→ **BRIEF**
Find each row below that contains the word "Оланаре" and copy those rows in full. Match case exactly.

→ **SUPPLIED RECORDS**
--- start ---

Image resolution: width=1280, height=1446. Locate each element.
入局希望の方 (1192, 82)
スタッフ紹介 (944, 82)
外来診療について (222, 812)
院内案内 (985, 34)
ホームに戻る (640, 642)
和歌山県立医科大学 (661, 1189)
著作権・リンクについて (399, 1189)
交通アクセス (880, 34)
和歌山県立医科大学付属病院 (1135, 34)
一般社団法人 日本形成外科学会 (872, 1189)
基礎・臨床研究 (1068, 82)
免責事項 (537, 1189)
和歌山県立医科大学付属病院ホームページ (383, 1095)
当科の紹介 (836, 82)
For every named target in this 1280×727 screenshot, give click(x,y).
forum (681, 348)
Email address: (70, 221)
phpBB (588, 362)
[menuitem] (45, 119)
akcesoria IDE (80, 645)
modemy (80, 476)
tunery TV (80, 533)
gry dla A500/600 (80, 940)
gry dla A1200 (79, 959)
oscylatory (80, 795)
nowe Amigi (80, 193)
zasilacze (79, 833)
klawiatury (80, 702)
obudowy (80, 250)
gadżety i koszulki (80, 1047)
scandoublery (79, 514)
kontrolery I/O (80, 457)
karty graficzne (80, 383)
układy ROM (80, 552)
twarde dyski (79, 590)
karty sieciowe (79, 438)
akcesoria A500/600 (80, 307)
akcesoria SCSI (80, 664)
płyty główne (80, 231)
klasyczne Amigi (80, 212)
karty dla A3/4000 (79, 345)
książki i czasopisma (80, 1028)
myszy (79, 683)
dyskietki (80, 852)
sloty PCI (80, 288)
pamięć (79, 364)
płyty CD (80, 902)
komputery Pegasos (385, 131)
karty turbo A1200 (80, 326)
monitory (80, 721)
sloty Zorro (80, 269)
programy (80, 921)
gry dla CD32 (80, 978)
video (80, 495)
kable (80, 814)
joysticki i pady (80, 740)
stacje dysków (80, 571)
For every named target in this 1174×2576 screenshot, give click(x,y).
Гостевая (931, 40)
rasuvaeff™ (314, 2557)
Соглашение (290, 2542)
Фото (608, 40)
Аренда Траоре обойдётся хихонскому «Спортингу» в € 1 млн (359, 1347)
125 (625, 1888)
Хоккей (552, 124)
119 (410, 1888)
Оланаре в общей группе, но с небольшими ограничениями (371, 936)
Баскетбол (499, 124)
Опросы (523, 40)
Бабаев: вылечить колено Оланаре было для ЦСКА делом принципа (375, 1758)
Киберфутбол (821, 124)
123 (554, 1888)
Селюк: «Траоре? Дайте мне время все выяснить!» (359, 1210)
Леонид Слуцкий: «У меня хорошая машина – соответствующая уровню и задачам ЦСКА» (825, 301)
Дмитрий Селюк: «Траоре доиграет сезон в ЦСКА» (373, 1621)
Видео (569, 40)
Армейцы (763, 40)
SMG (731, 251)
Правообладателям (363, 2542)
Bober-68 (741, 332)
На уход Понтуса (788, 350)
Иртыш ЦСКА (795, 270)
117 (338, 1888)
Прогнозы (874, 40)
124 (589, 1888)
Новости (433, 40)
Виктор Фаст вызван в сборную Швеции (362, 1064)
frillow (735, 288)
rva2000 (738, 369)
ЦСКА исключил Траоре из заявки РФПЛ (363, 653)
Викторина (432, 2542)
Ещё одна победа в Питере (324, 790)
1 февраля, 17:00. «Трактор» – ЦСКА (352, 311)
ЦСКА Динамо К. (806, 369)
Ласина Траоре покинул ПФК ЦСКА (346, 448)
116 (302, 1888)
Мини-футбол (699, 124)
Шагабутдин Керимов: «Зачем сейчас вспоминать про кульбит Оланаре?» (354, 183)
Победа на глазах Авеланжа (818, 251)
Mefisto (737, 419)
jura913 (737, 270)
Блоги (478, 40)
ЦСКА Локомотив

--- end ---

→ **COMPLETE RESPONSE**
Оланаре в общей группе, но с небольшими ограничениями (371, 936)
Бабаев: вылечить колено Оланаре было для ЦСКА делом принципа (375, 1758)
Шагабутдин Керимов: «Зачем сейчас вспоминать про кульбит Оланаре?» (354, 183)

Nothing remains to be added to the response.